TOOELE — Water customers in Tooele County have been asked to cut back as the reserves in Settlement Canyon may not last the whole summer.
Bob Clegg, the president of the Settlement Canyon Irrigation Company board, said they began the season with a lower water level than usual because of the light winter.
Two months after they began using water from the reservoir, they were already down to just 50 percent capacity. Clegg said they typically use the reservoir until mid-October.
“We’re more than halfway to when we need to shut off, and we’ve got the two hottest months of the year ahead of us,” Clegg said. “We need to conserve now so that we can make what we have stretch as far as we can.”
Water customers were under restrictions. Residential customers who water their lawns have been limited to three hours, twice a week.
Farm customers have been permitted to water four nights a week. Clegg has asked customers who water their lawns to limit their use to less than one inch per week.
Other Reservoirs Across State Doing Fine
Many of the state’s other reservoirs were in decent shape, despite the low snowfall of the winter of 2017-18.
“The reason why we’re okay is because — not last year, but the previous year — we had a good snowpack year, and snowpack is our largest reservoir.

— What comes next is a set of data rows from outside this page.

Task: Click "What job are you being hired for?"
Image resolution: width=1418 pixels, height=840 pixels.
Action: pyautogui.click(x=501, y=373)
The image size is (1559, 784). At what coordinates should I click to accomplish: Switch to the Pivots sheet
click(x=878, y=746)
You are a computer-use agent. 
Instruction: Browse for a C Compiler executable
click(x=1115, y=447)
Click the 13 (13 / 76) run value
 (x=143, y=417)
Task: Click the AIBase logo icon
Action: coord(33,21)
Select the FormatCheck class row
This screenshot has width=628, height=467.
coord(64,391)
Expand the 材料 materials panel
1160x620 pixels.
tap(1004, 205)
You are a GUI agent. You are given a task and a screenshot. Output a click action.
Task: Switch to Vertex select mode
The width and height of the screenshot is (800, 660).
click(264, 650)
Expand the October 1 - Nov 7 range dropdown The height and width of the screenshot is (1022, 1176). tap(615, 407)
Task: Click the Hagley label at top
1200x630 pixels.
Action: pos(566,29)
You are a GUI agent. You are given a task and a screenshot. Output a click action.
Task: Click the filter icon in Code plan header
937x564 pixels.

That’s helped us to,” said Candice Hasenyager, the assistant director of the planning branch at the Utah Division of Water Resources.
There are some parts of the state that have been running low, including the Settlement Canyon Reservoir in Tooele County and some others across Southern Utah.
Clegg said the DWR may institute tighter restrictions for Settlement Canyon Irrigation Company customers so they can stretch that water as far into the season as possible.
“We’ve got to all be in this together or we’re all going to go down together,” he said.